Несколько ответственнее было бы: «Пускай я умер…» А «пускай он умер…» — совсем уже некрасиво!

Конечно, лучше всего так может рассуждать человек, имеющий аргумент своей крови, в крайнем случае — крови своих близких. Такому человеку все три варианта кажутся приемлемыми.

Между тем психологический механизм пытки как раз на этом примере и построен. Если бы те, кого пытают, знали, что они «не могут все», — процесс не получился бы столь гладким.

Грубо, рисунок такой:

Следователь. Что, плачешь, просишь пощады, готов подписать?

Арестованный. Да, я готов подписать, хотя и не виноват.

Следователь. Эх ты, дерьмо! А помнишь Маяковского? «…рот заливали свинцом и оловом…» Дерьмо ты! Все вы дерьмо!

Арестованный. Я не выдержал, и друзья мои не выдержали. Значит, мы все дерьмо.

Так люди теряли самоуважение. Если бы они раньше знали, что человеческие возможности имеют границы, им было бы много легче. Гордыня обернулась потерей лица.

И это я об отце пишу. Его не сразу сломили. Не просто запугали. Он долго сопротивлялся.
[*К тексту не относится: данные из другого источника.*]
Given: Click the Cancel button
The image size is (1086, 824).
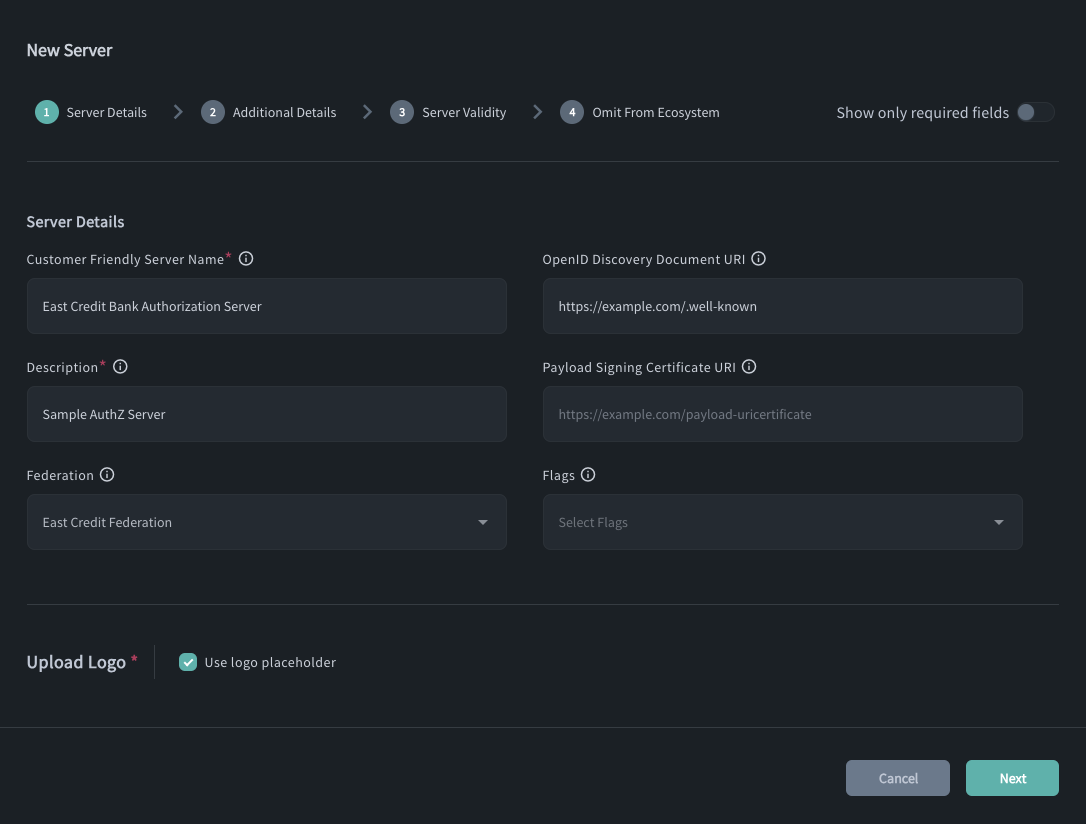Looking at the screenshot, I should [897, 778].
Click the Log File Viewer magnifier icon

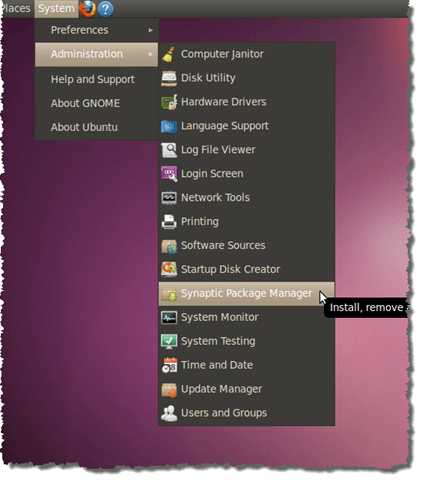pos(169,150)
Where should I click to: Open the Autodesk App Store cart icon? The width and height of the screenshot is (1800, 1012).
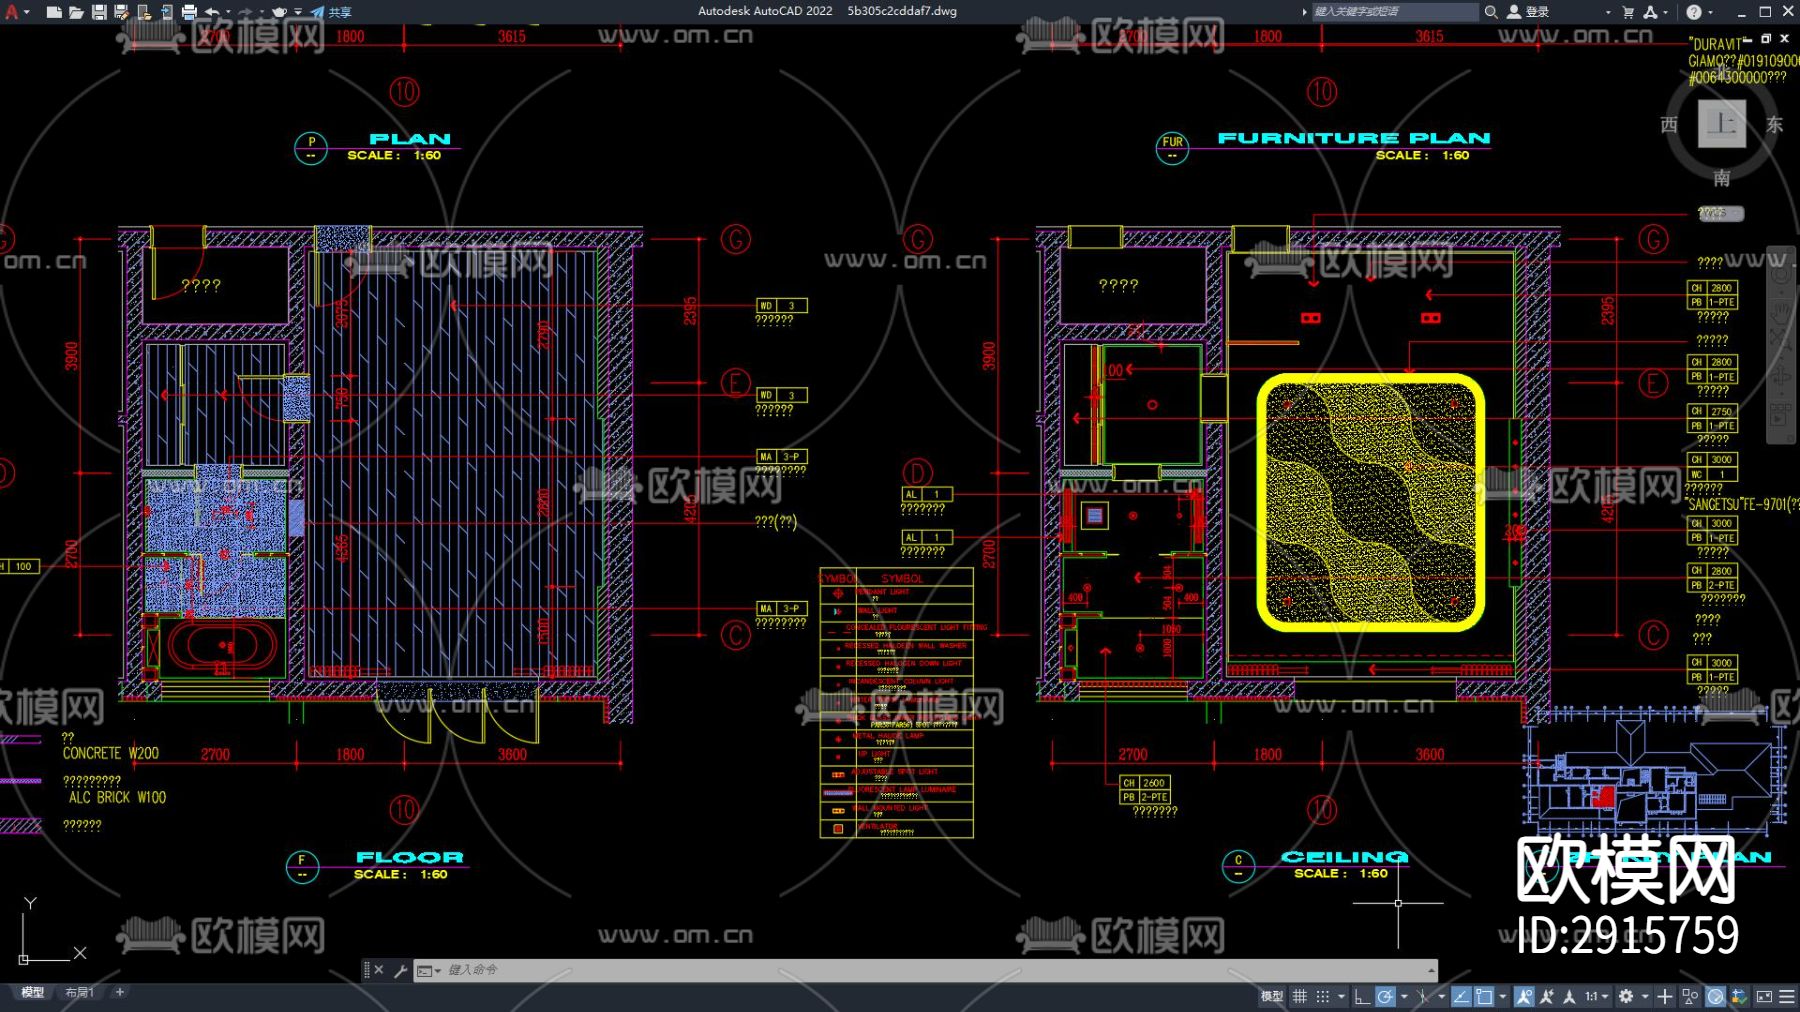click(x=1628, y=12)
Были, правда, другие случаи… Менее страшные.

Прошу читателя отметить, что психологическая установка на безграничные возможности человека, на независимость его «я» от внешней среды никак из марксизма не вытекает. Однако в революции эта установка играла важную роль.
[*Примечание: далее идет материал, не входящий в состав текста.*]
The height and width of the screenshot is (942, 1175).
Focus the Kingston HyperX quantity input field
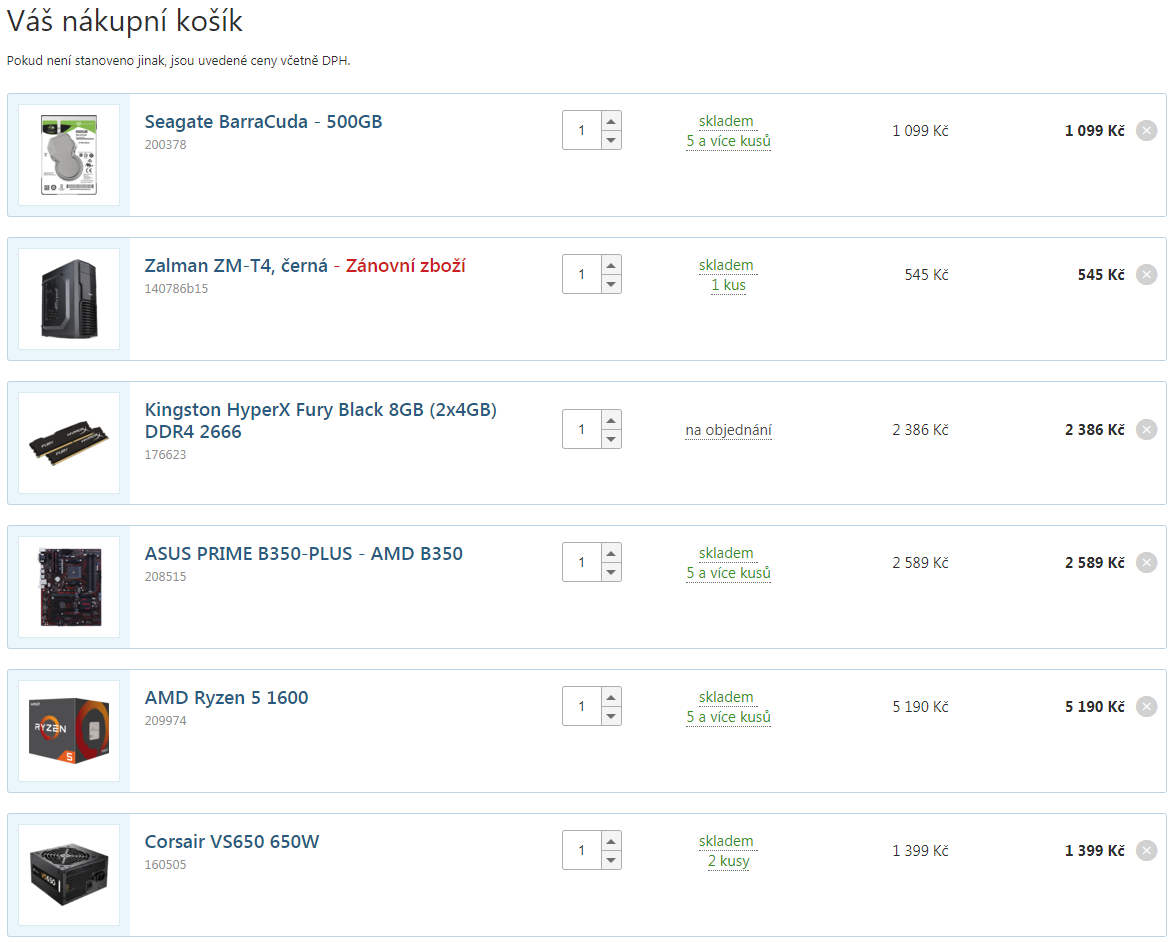pyautogui.click(x=582, y=430)
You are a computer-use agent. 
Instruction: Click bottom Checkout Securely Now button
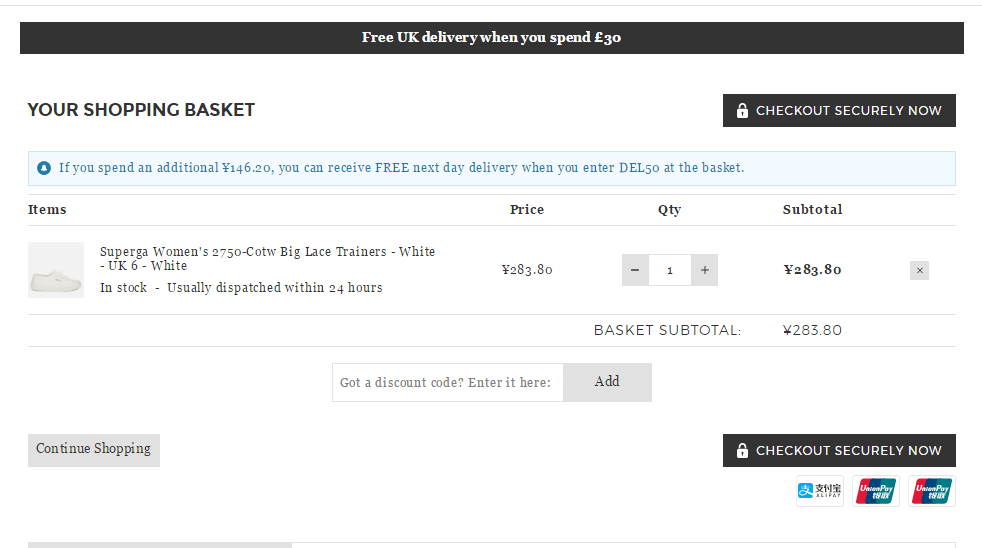click(839, 451)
— Позвольте, — возразит мне интеллигентный читатель, — то все любопытная достоевщина, но почему же никто, никто на процессе не встал и не сказал всего? Ни один человек!

Никто так не заражен красивыми предрассудками, как современный интеллигент. Умение мыслить категориями мешает простому воображению. Даже факты и то мешают видеть. Недаром в современной философии есть специальный термин «интеллектуальное запутывание».

Итак, «ни один человек»…

Один человек был. Николай Николаевич Крестинский.

Академик И. Майский писал о нем в «Известиях» в октябре 1963 года:

«Н. Н. Крестинский родился в 1883 году в семье белорусского учителя гимназии. В 1903 году он стал членом большевистской партии, принимал активное участие в революции 1905 года. Будучи по образованию юристом, оказывал большую помощь работе большевистской фракции Государственной Думы. Одновременно Н. Н. Крестинский много писал в большевистских газетах и журналах тех дней. Репрессии царских властей — обыски, аресты, высылки — в изобилии сыпались на его голову.